Equine Stifle MRI – An Update and Review of Pathology in 230 Clinical Cases
Waselau M*1, Puchalski S2
1Equine Hospital Aschheim, Equine Diagnostic Center Munich, Aschheim, Germany, 2Puchalski Equine Diagnostic Imaging, Gibsons, Canada.
Objectives:
We report on type, location and incidence of soft tissue and bone pathology and describe their interrelations as observed on MRI. We hypothesized, MRI precisely and completely delineates menisco-cruciate, meniscotibial, meniscofemoral and collateral desmopathies and tibial-femoro-patellar lesions as lameness source. We also hypothezise that MRI confirms pathology co-existence, reveals lesions missed or underdiagnosed on traditional diagnostics and therefore, may influence treatment.
Methods:
MRI-scans after positive stifle-blocks without abnormalities or clear findings on other diagnostics, were reviewed.

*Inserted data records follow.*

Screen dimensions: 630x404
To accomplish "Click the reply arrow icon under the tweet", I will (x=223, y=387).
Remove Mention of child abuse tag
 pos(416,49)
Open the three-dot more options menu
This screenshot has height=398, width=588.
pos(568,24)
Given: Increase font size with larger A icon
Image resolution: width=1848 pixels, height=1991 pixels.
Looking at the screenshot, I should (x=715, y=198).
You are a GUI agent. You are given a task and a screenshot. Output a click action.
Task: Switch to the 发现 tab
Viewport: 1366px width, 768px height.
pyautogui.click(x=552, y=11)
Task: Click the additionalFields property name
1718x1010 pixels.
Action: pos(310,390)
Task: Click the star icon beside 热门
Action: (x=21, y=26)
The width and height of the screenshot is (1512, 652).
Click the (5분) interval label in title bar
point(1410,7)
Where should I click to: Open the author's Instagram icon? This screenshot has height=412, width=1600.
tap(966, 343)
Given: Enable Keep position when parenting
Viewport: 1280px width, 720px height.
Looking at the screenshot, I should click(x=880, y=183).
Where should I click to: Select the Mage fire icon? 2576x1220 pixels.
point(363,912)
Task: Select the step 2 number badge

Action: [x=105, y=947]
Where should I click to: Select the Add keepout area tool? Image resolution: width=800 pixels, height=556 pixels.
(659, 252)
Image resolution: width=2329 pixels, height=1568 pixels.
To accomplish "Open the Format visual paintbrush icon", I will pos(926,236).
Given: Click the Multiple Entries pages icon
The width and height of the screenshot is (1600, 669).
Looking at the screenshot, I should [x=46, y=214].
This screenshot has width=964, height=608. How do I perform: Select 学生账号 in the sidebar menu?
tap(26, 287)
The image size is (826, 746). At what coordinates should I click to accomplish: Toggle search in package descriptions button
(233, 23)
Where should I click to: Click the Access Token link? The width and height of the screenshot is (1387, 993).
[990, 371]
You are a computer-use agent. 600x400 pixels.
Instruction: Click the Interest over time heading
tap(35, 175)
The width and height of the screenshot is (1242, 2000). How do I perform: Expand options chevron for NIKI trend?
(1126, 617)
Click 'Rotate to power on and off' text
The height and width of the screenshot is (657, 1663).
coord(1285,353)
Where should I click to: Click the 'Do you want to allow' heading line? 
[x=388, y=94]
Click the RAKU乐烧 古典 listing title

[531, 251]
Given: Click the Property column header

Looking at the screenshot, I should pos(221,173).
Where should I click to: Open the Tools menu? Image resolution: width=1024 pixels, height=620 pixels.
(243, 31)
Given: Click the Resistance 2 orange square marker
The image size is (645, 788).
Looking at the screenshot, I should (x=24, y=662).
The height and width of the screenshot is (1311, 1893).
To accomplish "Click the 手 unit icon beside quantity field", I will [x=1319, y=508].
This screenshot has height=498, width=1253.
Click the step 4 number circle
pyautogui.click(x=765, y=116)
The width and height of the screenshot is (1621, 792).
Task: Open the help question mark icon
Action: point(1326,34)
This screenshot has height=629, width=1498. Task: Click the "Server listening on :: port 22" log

Breed, age, gender, duration and grade of lameness, MRI-anesthesia-time and findings were recorded. Several MRI-sequences were acquired in dorsal/sagittal/transverse planes. Arthroscopy was performed if pathology was accessible. Retrospectively, MRI-findings were compared to radiographic/ultrasonographic/arthroscopic examinations.
Results:
230 horses met inclusion criteria (WB=58,7%;QH=13%;Ponys=5,7%;others=22,6%;age=11,5yrs[Ø];lameness-duration=25,2wks[Ø];grade=3/5[Ø]). Significantly more soft-tissue than bone lesions were detected. Anesthesia-time averaged 62min. Meniscopathies occurred more frequently medial (48,3%) than lateral (37,4%),[tears>degenerations/fibrillations/displacements]). Cruciate desmopathy was significantly more observed cranially (75,6%) than caudally (27%). Menisco-tibial ligaments were more damaged (62,6%) than collateral/menisco-femoral/patellar (degenerations/fibrillations > tears). Frequently, soft-tissue lesions co-existed. Femoral/tibial/patellar remodeling/sclerosis/bone-marrow-lesions were observed in descending order. Meniscopathy co-existed in 50% of bone-cysts. Retrospectively, ultrasonographic/radiographic examinations commonly failed to identify/follow lesions. Although arthroscopy allowed probing/revision of superficial lesions, degree/extent of meniscal tears/degenerations, cruciate desmopathies/bone-marrow-lesions was unreliably/incompletely confirmed.
Conclusions:
Single and co-existent soft-tissue and bone-pathology contributed to lameness but conventional diagnostics missed or underdiagnosed pathology. Conversely, MRI portrayed lesions more reliably and thus, may influence therapy. Combining MRI and arthroscopy appeared useful for better understanding of stifle pathology, treatment and prognosis.